By Dr. Shafiqul Chowdhury
As a professor and veterinary virologist at Louisiana State University, I know how difficult it is to bring early-stage research from the laboratory to the marketplace. I’ve spent decades working to develop a vaccine against bovine respiratory disease, which could save the cattle industry over $1 billion annually.
Yet if a current proposal from the federal government is enacted, it could doom my invention — and thousands of others across the country — to obscurity.
The proposal concerns the Bayh-Dole Act, the 1980 law that made it possible for universities to turn research into commercial products. Before Bayh-Dole was enacted, the government held the patent rights to ideas and discoveries developed at universities with federal grants.
But the government struggled to license those discoveries to private companies who could turn them into practical solutions. Of about 28,000 federally funded inventions patented prior to 1980, the government licensed fewer than 1,500.
Compare that with the output of the Bayh-Dole system today. In 2022 alone, universities patented over 24,000 university inventions and executed nearly 10,000 patent licenses, with the returns from those licenses largely helping fund future research.
Under Bayh-Dole, human vaccine research and development has been especially successful. Animal vaccine research, on the other hand, has lagged behind.
We urgently need to close this gap. Livestock diseases cost the global economy as much as $300 billion annually and threaten food security worldwide. Promising breakthroughs like my bovine vaccine offer hope, but they’ll only make it across the finish line if we keep the Bayh-Dole system intact.

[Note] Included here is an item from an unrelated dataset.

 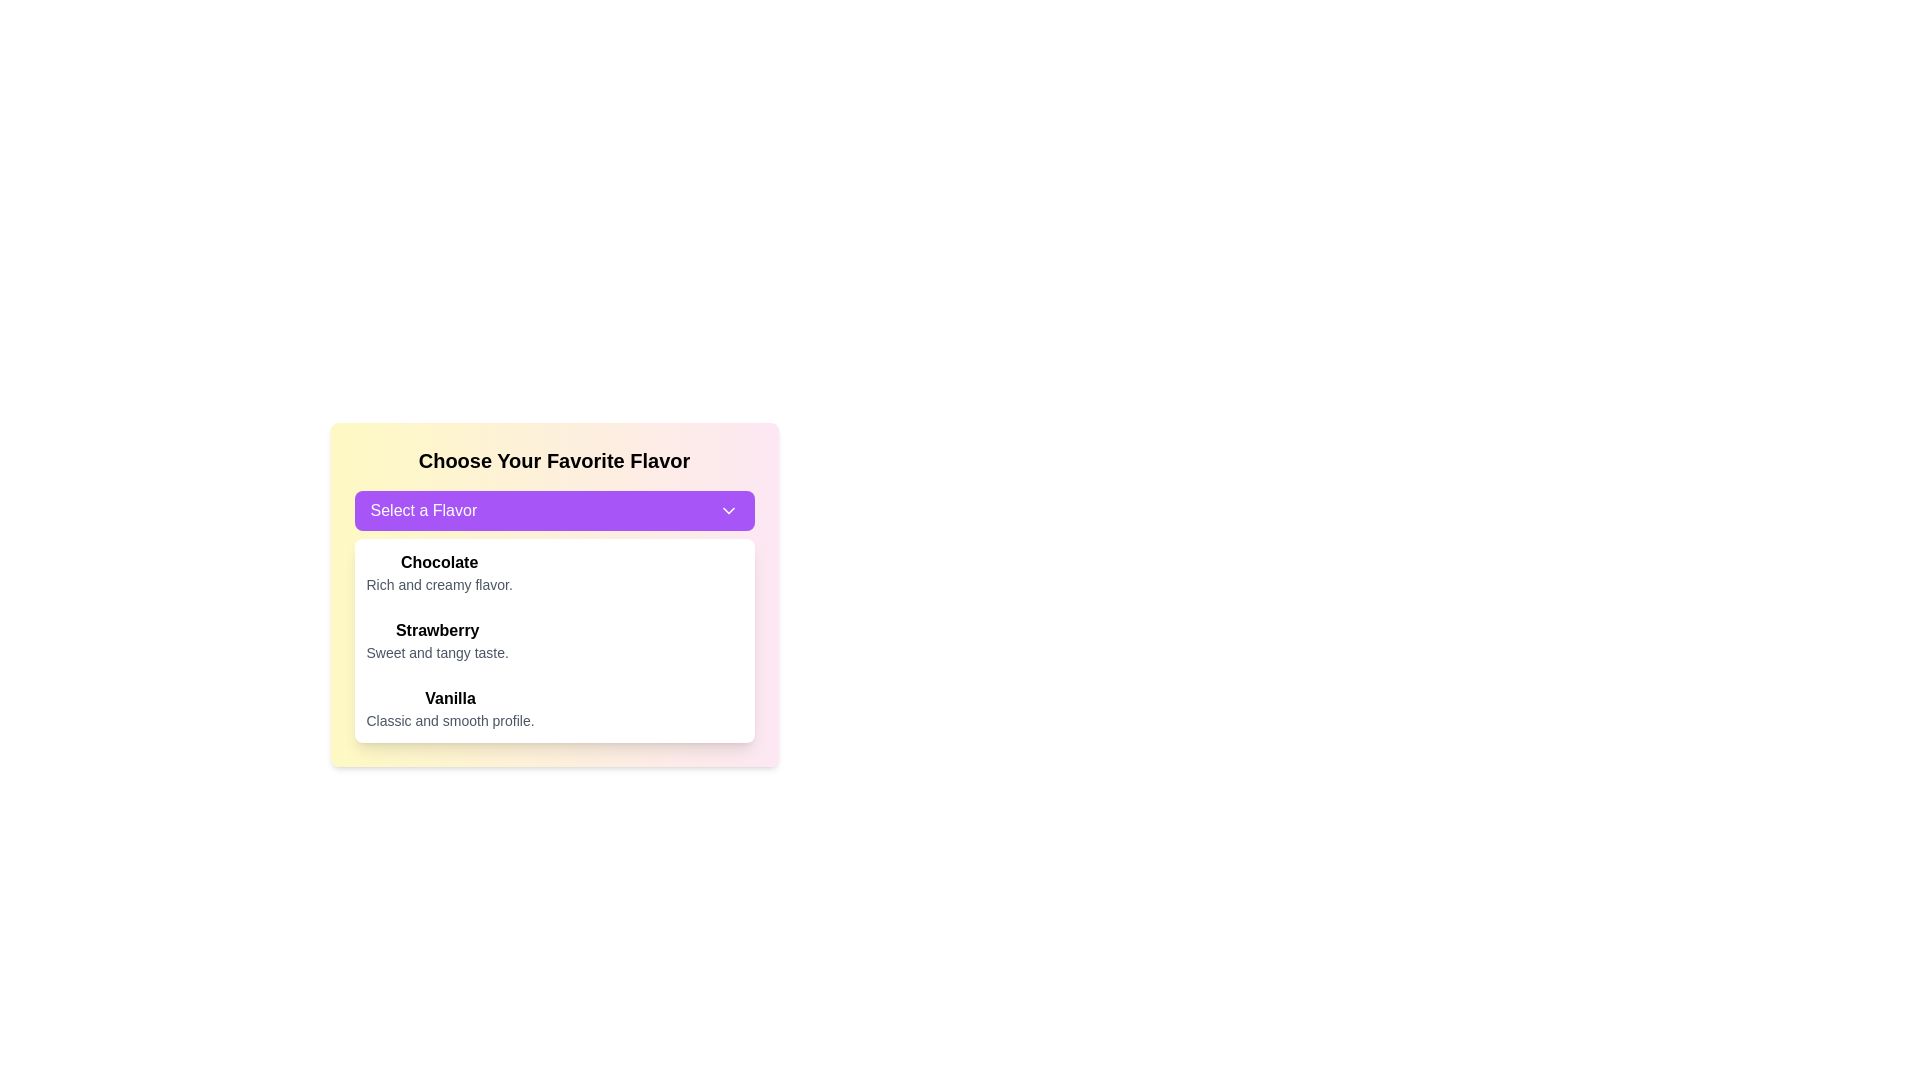 I want to click on descriptive label for the 'Strawberry' flavor, which is the second item in the vertical list of flavor choices, positioned between 'Chocolate' and 'Vanilla', so click(x=436, y=640).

Unfortunately, the government’s new plan would do the opposite by driving private investors away from potential partnerships with universities. The proposal, based on a misinterpretation of the Bayh-Dole Act’s “march-in rights” provision, would allow government agencies to relicense patents on any federally funded invention whenever they object to the price of the resulting product. This change would make it substantially harder for researchers to find companies willing to license and invest in their discoveries.
Successful technology commercialization is far from guaranteed. I worked on my vaccine for more than 20 years before finding a start-up, RTI, willing to license it and conduct trials. Bayh-Dole incentivizes companies like RTI to invest in university technologies by giving them the chance to profit if they succeed — and motivates researchers like me to conduct cutting-edge research despite low odds of success.

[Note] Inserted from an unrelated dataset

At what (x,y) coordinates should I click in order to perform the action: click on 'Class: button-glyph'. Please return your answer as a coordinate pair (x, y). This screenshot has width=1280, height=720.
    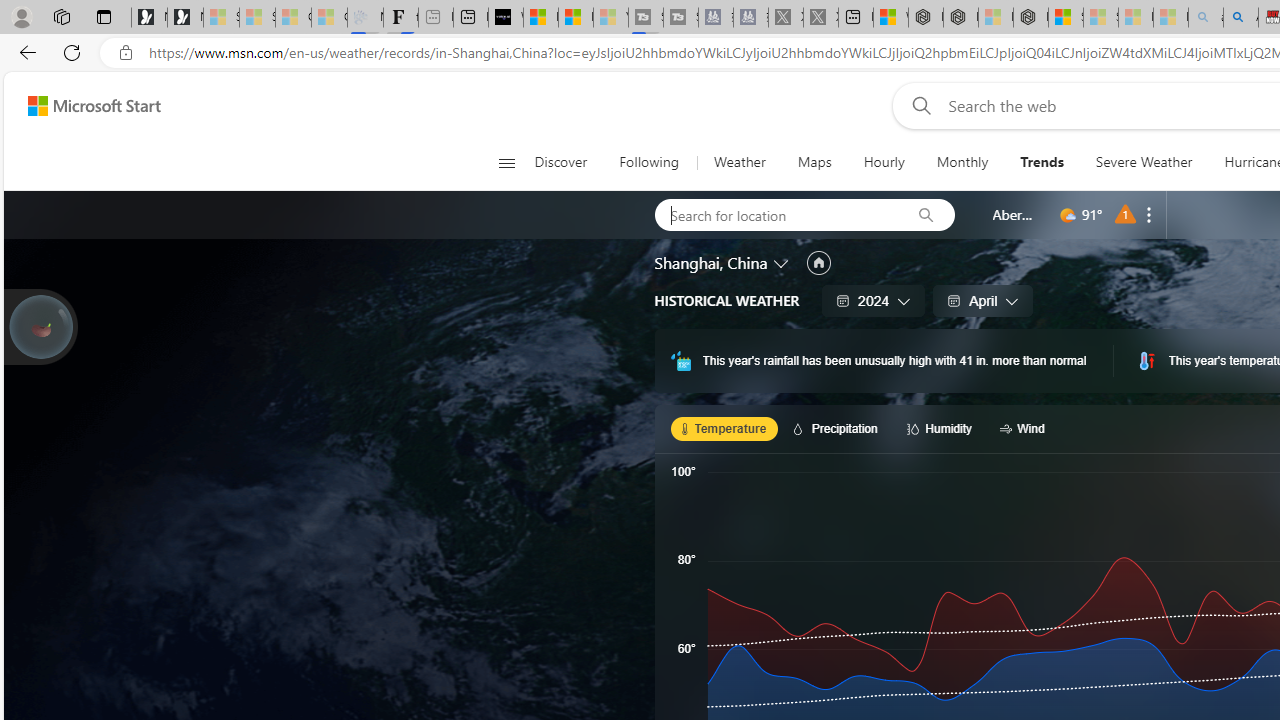
    Looking at the image, I should click on (506, 162).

If the government could tear up licensing agreements just because someone doesn’t like the price of a product — an idea not authorized under the law — few companies will find it worth the risk to invest their money into unproven technologies.
That’d threaten jobs, our economy, and even our health. My bovine vaccine could save the lives of more than 8 million cattle annually by preventing a disease fatal to more than one in five calves.

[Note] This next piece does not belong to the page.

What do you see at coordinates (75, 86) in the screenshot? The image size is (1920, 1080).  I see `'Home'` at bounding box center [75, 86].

Thanks to the Bayh-Dole Act and the hard work of generations of scientists, we have technologies today that we couldn’t dream of 10, 20, or 40 years ago. Consider how many lives have been saved by innovations like HIV treatments and Covid-19 vaccines. But if the framework is finalized, similar life-changing advances may never materialize.
If we want to continue benefiting from the hard work being done at universities, we need to ensure that inventors can continue to bring their technologies to market. That means saying no to the federal government’s misguided march-in framework.
Dr. Shafiqul Chowdhury is a professor of veterinary virology at Louisiana State University School of Veterinary Medicine.